About this task:
Beginning at the line containing "Task: Click the red heart reaction icon", repeat each line below exactly up to and including the line containing "The image size is (558, 431).". Do not repeat the pictures.

· · · · ·

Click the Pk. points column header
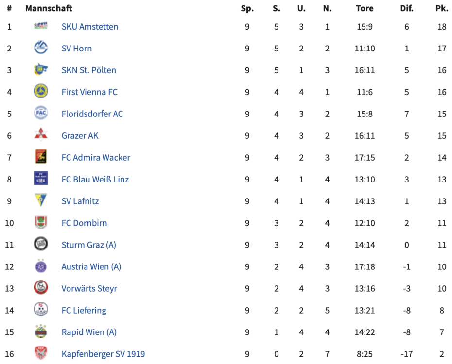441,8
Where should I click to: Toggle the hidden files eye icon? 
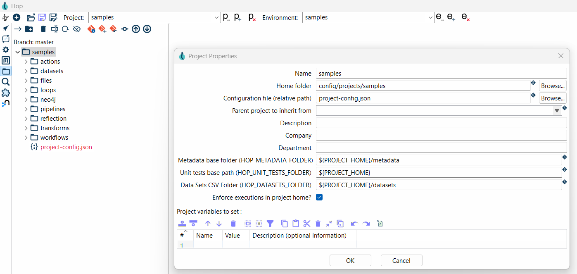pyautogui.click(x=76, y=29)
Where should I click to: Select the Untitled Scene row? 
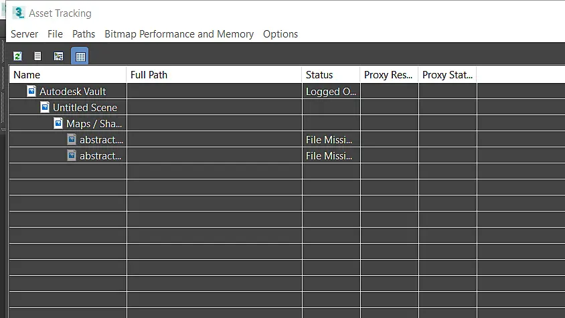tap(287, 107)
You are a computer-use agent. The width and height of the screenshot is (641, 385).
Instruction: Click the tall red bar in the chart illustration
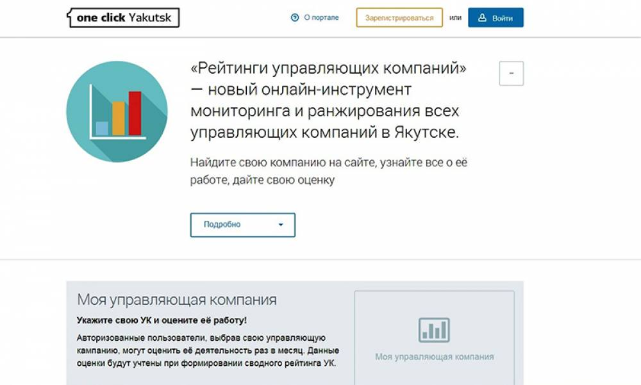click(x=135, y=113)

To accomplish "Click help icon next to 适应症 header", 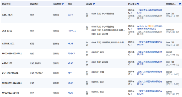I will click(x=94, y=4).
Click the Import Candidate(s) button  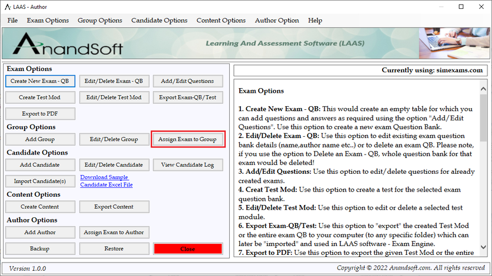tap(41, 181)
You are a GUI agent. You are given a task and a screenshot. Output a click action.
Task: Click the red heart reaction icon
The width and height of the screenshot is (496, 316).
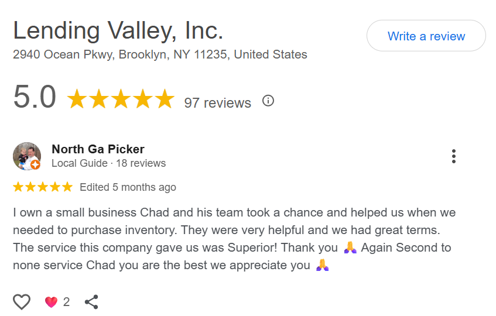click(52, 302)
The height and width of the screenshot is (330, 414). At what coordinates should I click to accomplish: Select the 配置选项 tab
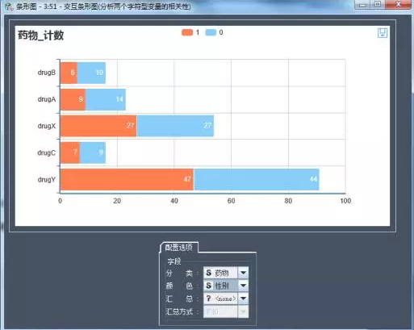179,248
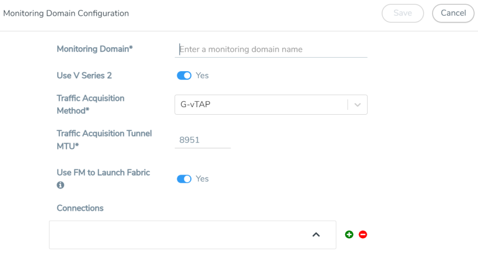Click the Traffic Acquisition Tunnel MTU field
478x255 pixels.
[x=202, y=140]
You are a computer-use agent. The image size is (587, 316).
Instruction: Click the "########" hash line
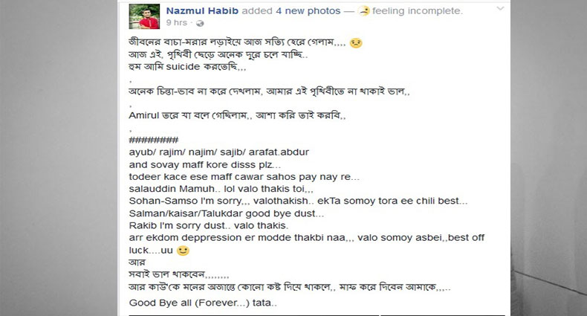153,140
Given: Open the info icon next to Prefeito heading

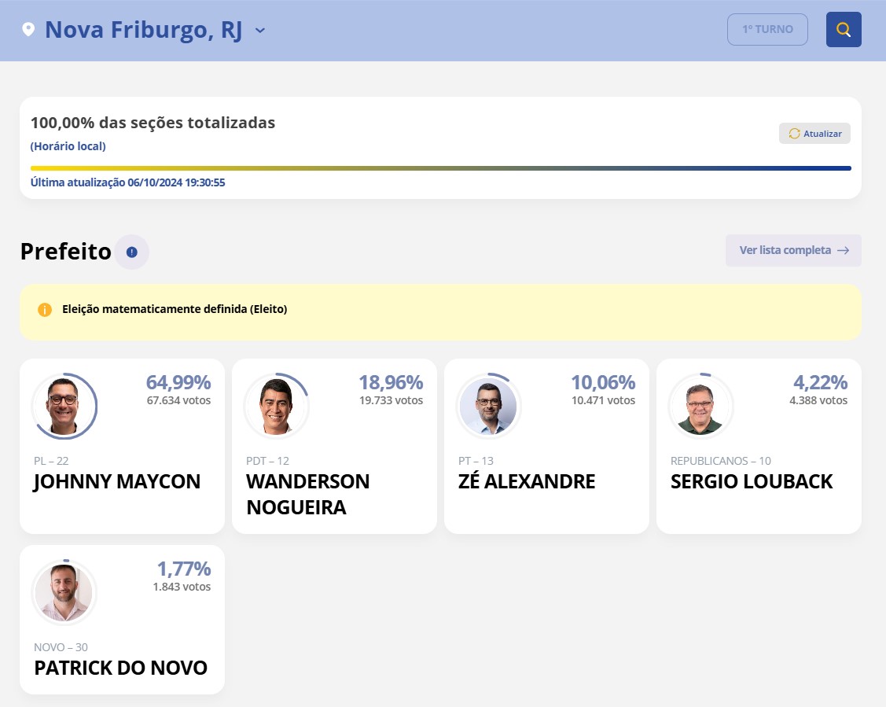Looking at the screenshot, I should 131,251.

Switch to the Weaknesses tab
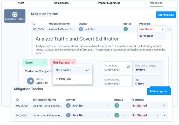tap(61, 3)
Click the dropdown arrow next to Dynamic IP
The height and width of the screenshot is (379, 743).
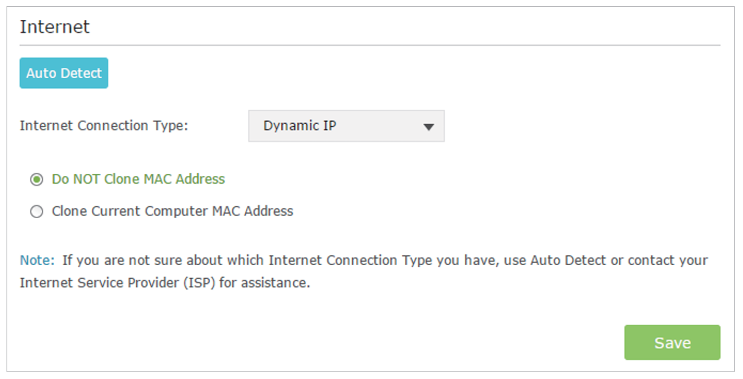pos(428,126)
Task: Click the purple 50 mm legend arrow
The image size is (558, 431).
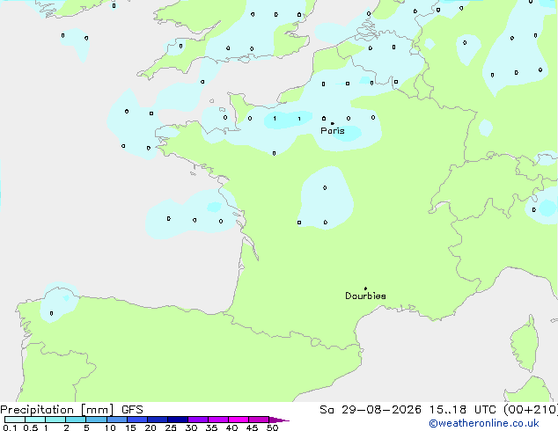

· · · · ·

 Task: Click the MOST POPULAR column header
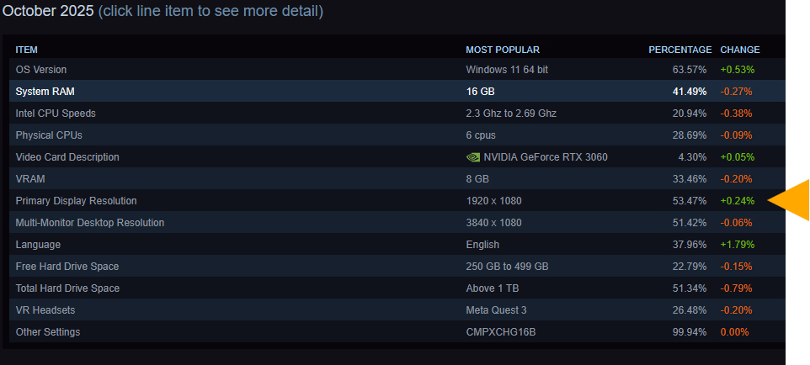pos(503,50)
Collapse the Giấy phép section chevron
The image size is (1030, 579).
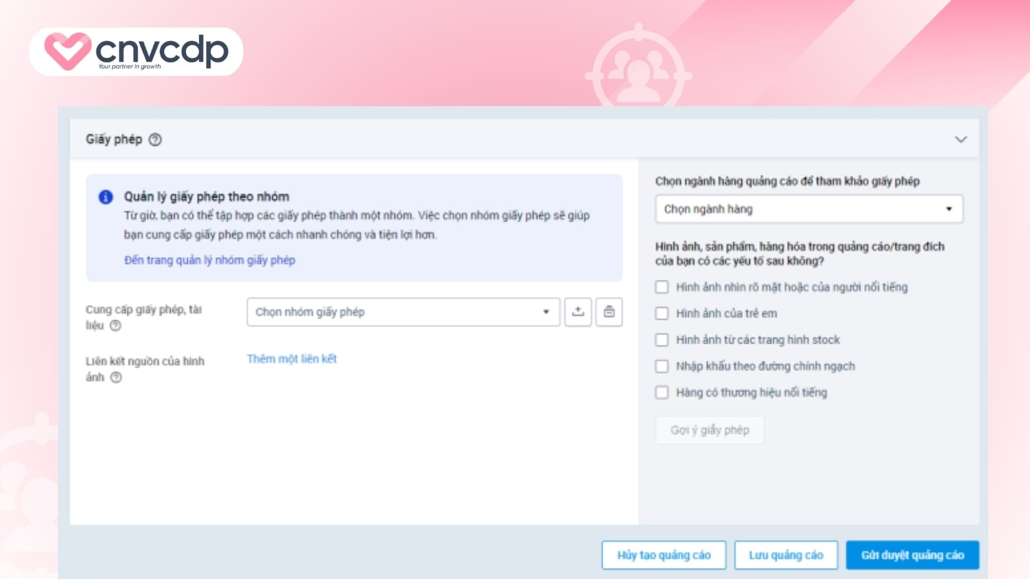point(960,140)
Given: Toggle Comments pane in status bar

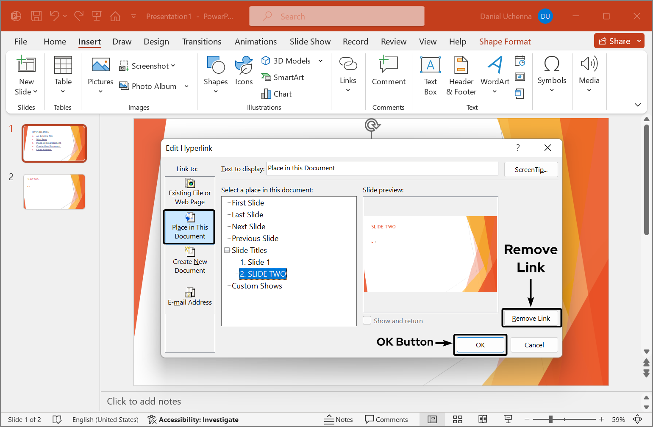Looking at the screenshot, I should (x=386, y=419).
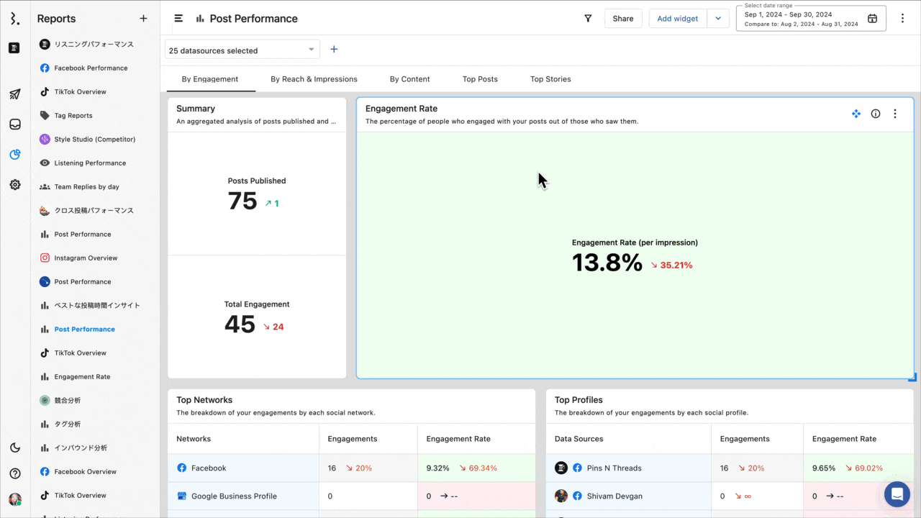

· · · · ·

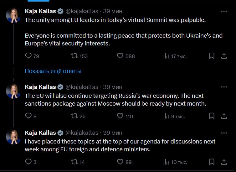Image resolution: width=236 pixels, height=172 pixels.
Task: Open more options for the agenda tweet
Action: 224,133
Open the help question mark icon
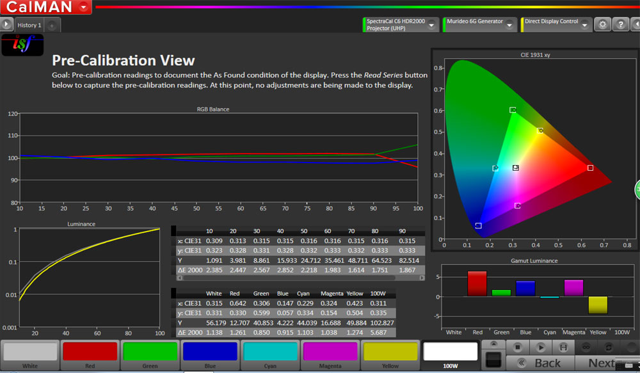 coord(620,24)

· · · · ·

Exercise result:
Task: Click the red heart reaction icon
The width and height of the screenshot is (496, 316).
click(52, 302)
The height and width of the screenshot is (330, 414). At what coordinates should I click to accomplish: Select the 配置选项 tab
179,248
Click the Traffic Acquisition Tunnel MTU field
478x255 pixels.
[x=202, y=140]
You are a computer-use agent. The image size is (587, 316).
Instruction: Click the "########" hash line
153,140
Given: Open the info icon next to Prefeito heading

Looking at the screenshot, I should 131,251.

Switch to the Weaknesses tab
tap(61, 3)
Click the dropdown arrow next to Dynamic IP
The height and width of the screenshot is (379, 743).
pos(428,126)
Task: Click the purple 50 mm legend arrow
The image size is (558, 431).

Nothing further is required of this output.